Segment Start: Exercise input

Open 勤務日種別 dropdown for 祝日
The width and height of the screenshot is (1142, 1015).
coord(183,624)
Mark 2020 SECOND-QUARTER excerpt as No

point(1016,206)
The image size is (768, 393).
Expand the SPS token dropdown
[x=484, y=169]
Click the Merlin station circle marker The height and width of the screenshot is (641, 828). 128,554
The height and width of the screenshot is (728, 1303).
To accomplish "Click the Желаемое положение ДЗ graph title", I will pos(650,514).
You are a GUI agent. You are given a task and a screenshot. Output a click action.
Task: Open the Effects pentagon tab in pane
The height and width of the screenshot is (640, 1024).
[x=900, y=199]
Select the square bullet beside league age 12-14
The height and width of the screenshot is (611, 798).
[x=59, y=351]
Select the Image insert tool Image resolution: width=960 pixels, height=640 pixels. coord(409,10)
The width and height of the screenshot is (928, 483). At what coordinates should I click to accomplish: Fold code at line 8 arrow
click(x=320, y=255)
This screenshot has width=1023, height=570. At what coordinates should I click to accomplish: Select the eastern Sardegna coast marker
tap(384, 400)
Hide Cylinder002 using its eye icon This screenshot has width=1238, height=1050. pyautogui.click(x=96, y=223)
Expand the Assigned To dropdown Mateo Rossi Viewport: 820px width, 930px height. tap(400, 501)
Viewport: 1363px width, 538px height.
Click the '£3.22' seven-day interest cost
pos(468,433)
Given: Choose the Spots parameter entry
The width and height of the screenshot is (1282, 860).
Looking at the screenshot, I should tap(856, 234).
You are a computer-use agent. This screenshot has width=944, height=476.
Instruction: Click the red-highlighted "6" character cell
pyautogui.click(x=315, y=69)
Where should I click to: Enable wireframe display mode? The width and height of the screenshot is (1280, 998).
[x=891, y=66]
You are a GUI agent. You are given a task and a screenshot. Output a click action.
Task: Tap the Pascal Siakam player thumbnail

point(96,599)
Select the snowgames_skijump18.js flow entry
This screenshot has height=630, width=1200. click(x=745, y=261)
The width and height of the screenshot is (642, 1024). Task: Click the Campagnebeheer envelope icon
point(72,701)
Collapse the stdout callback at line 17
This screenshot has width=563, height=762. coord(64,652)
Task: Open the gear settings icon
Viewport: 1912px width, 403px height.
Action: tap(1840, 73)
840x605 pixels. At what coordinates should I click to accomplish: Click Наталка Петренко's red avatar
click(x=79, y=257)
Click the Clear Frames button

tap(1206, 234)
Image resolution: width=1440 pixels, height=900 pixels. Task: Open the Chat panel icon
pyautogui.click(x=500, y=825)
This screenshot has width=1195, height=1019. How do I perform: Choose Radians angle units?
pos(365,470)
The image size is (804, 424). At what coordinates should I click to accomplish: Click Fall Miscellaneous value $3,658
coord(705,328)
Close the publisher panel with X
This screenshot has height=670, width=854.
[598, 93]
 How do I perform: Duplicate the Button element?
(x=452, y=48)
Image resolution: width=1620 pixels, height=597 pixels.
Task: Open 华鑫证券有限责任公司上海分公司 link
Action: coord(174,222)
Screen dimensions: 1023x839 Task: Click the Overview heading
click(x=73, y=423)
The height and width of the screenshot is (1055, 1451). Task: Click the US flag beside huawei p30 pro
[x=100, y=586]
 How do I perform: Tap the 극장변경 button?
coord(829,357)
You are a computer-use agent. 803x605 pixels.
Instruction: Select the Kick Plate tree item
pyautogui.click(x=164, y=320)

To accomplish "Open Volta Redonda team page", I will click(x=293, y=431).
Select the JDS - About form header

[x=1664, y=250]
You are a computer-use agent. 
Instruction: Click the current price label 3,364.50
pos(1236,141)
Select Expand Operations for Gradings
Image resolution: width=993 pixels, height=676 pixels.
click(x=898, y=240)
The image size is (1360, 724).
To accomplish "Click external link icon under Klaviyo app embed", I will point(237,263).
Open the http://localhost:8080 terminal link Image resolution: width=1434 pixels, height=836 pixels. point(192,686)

Segment End: Exercise input

Work to complete:
Begin with the first line of the records and finish with the line containing "Click the Merlin". Reproduce those lines exactly, both ends included, and nothing else.

Response to this task:
Open 勤務日種別 dropdown for 祝日
The width and height of the screenshot is (1142, 1015).
coord(183,624)
Mark 2020 SECOND-QUARTER excerpt as No

point(1016,206)
The image size is (768, 393).
Expand the SPS token dropdown
[x=484, y=169]
Click the Merlin station circle marker The height and width of the screenshot is (641, 828). 128,554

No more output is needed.